Il Superbonus 110% si applica a condomìni e persone fisiche, al di fuori dell’esercizio di attività di impresa, arte o professione[21].

Si applica, altresì, agli interventi effettuati:

  • dagli Istituti autonomi case popolari (IACP) comunque denominati nonché dagli enti aventi le stesse finalità sociali dei predetti Istituti, istituiti nella forma di società che rispondono ai requisiti della legislazione europea in materia di “in house providing” per interventi realizzati su immobili, di loro proprietà ovvero gestiti per conto dei comuni, adibiti ad edilizia residenziale pubblica[22][23]
  • dalle cooperative di abitazione a proprietà indivisa, per interventi realizzati su immobili dalle stesse posseduti e assegnati in godimento ai propri soci[24]
  • dalle organizzazioni non lucrative di utilità sociale (ONLUS) e dalle associazioni di promozione sociale[25]
  • dalle associazioni e attività sportive dilettantistiche, limitatamente ai lavori destinati ai soli immobili o parti di immobili adibiti a spogliatoi[26]

Le imprese, tranne i casi su esposti, non possono usufruire direttamente del Superbonus 110% su immobili da loro posseduti o detenuti nell’ambito dell’attività di impresa.

Le imprese esecutrici dei lavori possono concedere ai soggetti che sostengono le spese per gli interventi di Superbonus 110%,un contributo di importo pari alla detrazione spettante, sotto forma di sconto sul corrispettivo dovuto, fino a un importo massimo pari al corrispettivo stesso e hanno la facoltà di successiva cessione del credito ad altri soggetti, compresi gli istituti di credito e gli altri intermediari finanziari[27].

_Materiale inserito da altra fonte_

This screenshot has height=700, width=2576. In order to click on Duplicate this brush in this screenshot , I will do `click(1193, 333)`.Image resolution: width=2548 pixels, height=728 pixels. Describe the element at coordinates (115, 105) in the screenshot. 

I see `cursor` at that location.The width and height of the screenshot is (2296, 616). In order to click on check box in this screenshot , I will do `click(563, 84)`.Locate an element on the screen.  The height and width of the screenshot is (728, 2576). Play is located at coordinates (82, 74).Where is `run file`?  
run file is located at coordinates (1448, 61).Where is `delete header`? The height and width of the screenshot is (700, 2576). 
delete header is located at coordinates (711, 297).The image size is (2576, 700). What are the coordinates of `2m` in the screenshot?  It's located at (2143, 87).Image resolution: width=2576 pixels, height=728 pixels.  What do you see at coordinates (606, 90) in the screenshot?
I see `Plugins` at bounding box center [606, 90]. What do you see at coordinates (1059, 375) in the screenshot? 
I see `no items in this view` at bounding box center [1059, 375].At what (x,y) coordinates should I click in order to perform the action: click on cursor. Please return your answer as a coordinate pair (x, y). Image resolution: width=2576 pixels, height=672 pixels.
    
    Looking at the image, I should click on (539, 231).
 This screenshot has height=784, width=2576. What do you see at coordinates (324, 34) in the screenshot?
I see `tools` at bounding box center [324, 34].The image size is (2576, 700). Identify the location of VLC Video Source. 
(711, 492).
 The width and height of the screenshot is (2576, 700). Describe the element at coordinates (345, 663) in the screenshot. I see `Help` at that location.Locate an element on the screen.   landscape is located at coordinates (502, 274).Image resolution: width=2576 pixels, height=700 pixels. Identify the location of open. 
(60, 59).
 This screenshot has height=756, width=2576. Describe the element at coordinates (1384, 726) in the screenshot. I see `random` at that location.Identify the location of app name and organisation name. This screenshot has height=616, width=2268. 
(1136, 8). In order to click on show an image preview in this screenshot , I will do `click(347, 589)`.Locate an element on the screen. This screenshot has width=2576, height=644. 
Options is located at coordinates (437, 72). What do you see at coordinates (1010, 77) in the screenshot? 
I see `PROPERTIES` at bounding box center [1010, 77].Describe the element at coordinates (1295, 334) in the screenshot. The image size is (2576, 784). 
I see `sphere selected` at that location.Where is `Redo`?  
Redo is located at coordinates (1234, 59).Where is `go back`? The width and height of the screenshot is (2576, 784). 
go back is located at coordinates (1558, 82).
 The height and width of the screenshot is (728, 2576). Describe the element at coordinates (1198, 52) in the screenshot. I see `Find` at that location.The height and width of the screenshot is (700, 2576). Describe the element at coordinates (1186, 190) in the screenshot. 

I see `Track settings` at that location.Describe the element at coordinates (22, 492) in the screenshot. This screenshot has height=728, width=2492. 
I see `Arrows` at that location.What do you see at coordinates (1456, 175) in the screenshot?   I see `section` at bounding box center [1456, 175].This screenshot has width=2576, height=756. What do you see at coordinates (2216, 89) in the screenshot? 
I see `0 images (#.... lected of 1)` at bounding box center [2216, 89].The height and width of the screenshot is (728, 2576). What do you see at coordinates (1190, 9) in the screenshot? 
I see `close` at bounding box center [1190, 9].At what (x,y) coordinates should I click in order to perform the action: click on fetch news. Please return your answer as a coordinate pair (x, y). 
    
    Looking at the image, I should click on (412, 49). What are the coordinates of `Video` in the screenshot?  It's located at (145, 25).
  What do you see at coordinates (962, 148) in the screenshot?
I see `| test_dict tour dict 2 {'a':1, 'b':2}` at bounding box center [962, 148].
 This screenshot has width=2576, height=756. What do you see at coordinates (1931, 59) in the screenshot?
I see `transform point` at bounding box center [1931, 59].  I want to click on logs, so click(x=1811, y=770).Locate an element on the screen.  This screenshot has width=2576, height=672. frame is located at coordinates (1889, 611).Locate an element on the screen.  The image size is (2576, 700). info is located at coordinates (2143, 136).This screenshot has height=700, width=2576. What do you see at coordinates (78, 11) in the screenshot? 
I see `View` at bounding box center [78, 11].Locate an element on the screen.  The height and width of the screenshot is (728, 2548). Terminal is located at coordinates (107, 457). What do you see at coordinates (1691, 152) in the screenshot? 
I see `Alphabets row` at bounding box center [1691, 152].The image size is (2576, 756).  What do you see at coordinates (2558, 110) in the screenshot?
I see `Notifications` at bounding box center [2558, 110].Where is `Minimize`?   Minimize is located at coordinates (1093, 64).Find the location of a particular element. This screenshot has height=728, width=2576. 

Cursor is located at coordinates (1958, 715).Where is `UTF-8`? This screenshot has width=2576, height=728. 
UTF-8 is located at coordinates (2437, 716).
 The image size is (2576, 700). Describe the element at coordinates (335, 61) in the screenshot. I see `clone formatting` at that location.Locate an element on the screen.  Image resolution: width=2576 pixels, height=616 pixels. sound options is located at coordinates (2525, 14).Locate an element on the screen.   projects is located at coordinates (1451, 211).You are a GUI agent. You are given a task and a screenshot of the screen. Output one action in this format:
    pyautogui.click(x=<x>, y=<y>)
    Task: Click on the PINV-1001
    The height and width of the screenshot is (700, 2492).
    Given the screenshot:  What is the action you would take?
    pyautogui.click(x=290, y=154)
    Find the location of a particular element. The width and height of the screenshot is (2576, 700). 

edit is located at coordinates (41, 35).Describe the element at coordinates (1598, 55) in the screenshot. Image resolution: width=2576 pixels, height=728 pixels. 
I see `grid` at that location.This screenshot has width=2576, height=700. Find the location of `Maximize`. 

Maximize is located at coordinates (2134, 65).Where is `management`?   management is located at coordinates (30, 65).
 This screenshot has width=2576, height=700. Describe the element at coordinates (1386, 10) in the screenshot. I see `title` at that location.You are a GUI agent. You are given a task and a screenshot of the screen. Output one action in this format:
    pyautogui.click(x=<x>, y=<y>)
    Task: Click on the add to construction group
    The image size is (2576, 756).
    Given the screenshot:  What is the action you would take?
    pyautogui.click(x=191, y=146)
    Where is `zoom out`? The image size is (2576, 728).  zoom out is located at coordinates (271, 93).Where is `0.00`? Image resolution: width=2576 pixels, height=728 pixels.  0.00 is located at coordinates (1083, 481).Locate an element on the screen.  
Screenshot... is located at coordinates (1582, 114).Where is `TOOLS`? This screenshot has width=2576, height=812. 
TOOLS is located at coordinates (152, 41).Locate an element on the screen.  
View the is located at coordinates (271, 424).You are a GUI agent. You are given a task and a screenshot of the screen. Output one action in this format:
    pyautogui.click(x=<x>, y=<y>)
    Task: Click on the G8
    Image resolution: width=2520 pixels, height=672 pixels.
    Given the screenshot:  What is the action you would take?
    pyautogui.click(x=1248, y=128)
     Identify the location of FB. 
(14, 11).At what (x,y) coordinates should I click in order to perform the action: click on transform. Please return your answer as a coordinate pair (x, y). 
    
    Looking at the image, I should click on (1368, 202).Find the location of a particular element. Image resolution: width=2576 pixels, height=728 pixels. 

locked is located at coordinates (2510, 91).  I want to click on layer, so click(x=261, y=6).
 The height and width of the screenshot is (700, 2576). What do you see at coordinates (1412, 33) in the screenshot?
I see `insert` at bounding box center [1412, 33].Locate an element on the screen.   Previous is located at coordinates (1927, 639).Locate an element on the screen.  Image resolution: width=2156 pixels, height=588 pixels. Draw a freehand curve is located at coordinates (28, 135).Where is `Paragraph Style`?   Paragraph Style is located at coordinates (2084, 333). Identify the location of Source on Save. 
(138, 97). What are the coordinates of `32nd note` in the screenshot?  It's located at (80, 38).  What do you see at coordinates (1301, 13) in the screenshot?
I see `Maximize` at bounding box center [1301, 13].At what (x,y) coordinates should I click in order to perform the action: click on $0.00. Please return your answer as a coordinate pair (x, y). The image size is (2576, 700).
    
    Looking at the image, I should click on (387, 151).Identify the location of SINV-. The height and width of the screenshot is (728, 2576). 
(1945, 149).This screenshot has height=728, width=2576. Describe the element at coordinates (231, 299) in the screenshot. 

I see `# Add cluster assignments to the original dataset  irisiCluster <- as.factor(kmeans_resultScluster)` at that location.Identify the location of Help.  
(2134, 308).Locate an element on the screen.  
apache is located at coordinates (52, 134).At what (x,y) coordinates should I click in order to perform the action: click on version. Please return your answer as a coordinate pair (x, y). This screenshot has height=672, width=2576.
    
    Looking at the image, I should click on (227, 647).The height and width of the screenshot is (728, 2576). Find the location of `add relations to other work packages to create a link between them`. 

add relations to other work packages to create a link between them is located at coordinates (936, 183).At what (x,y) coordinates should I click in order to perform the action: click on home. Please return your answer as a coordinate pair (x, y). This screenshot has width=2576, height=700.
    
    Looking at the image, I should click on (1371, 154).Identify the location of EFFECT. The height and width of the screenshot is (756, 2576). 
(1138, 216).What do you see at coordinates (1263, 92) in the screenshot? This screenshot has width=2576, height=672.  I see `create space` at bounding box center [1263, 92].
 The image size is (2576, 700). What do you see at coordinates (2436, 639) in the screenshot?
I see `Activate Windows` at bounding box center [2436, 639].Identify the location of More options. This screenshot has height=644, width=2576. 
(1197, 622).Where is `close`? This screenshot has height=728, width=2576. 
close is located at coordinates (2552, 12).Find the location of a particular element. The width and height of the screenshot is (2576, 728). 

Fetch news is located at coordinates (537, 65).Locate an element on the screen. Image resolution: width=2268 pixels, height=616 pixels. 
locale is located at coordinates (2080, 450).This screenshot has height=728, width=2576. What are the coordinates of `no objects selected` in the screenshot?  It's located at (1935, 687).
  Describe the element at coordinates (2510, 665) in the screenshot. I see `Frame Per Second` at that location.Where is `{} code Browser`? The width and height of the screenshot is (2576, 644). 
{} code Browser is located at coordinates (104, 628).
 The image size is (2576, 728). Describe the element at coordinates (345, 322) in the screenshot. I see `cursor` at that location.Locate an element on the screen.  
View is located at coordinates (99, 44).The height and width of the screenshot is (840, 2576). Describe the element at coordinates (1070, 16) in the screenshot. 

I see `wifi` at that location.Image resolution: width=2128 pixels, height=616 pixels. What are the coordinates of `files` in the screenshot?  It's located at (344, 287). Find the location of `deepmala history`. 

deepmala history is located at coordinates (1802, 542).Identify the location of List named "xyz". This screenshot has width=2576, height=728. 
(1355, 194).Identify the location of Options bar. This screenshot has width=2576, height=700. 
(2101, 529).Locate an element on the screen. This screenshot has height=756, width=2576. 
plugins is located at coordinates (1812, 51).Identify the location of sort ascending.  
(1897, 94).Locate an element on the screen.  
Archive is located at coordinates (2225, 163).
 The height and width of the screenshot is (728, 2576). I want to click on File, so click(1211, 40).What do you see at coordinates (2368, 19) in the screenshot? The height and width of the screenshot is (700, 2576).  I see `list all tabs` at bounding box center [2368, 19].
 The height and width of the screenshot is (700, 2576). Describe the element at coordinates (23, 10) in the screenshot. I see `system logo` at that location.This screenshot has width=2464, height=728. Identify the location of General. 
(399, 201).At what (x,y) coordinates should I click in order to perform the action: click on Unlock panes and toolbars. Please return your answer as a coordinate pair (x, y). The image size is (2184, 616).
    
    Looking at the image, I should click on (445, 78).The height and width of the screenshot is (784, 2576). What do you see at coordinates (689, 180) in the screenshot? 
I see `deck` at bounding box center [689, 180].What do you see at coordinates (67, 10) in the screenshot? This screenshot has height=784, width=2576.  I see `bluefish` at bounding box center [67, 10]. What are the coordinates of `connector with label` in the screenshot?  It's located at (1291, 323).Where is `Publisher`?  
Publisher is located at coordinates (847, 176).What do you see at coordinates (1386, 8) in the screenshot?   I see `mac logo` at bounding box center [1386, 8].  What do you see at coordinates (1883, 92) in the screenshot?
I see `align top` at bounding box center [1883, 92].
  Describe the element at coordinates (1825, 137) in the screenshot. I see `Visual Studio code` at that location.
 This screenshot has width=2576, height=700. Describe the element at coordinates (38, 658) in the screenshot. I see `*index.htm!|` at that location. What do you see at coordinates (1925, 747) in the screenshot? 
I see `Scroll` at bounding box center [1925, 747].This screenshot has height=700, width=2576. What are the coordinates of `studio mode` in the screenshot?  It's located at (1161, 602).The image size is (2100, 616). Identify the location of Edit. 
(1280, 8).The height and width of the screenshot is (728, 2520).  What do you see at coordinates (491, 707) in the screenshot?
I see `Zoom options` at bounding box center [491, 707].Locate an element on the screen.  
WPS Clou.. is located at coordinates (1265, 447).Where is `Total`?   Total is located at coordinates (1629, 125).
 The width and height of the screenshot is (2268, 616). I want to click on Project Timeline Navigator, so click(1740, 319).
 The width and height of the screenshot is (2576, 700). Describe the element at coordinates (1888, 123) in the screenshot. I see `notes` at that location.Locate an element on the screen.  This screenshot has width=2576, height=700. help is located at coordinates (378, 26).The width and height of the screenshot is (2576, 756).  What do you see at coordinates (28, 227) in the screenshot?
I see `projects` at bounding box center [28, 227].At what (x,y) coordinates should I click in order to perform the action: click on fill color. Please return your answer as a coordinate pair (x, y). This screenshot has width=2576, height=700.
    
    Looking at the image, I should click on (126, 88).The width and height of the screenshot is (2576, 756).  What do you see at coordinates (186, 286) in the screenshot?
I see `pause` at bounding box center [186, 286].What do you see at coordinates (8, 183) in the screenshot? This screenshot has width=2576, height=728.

Altresì, possono accettare il credito d’imposta ceduto dai soggetti che sostengono le spese per gli interventi di Superbonus 110%, con facoltà di successiva cessione del credito ad altri soggetti, compresi gli istituti di credito e gli altri intermediari finanziari[28].

L’opzione del soggetto beneficiario di usufruire del contributo sotto forma di sconto, o del credito d’imposta, può essere esercitata in relazione a ciascuno stato di avanzamento dei lavori (SAL). Gli stati di avanzamento dei lavori non possono essere più di due per ciascun intervento complessivo e ciascuno stato di avanzamento deve riferirsi ad almeno il 30% del medesimointervento[29].

I crediti d’imposta accettati, oltre che essere eventualmente ceduti ad altri soggetti, sono utilizzati in compensazione[30], sulla base delle rate residue di detrazione non fruite. Il credito d’imposta è usufruitocon la stessa ripartizione in quote annuali con la quale sarebbe stata utilizzata la detrazione. La quota di credito d’imposta non utilizzata nell’anno non può essere usufruita negli anni successivi, e non può essere richiesta a rimborso[31].

I fornitori e i soggetti cessionari rispondono solo per l’eventuale utilizzo del credito d’imposta in modo irregolare o in misura maggiore rispetto al credito ricevuto[32].

[21]Decreto-legge 19 maggio 2020, n. 34, art. 119, comma 9, lettere a) e b), come modificato dalla legge 30 dicembre 2020, n. 178 (Finanziaria 2021).

[22]Decreto-legge 19 maggio 2020, n. 34, art. 119, comma 9, lettera c).

[23]Per questi interventi il Superbonus 110% si applica anche per le spese sostenute dal 1° gennaio 2022 al 31 dicembre 2022. Per le spese sostenute dal 1° luglio 2022 la detrazione è ripartita in quattro quote annuali di pari importo. – Decreto-legge 19 maggio 2020, n. 34, art. 119, comma 3-bis, come modificato dalla legge 30 dicembre 2020, n. 178 (Finanziaria 2021).

[24]Decreto-legge 19 maggio 2020, n. 34, art. 119, comma 9, lettera d).

[25]Decreto-legge 19 maggio 2020, n. 34, art. 119, comma 9, lettera d-bis).

[26]Decreto-legge 19 maggio 2020, n. 34, art. 119, comma 9, lettera e).

[27]Decreto-legge 19 maggio 2020, n. 34, art. 121, comma 1, lettera a).

[28]Decreto-legge 19 maggio 2020, n. 34, art. 121, comma 1, lettera b).

[29]Decreto-legge 19 maggio 2020, n. 34, art. 121, comma 1-bis.

[30]Ai sensi del decreto legislativo 9 luglio 1997, n. 241, art. 17.

[31]Decreto-legge 19 maggio 2020, n. 34, art. 121, comma 3.

[32]Decreto-legge 19 maggio 2020, n. 34, art. 121, comma 4.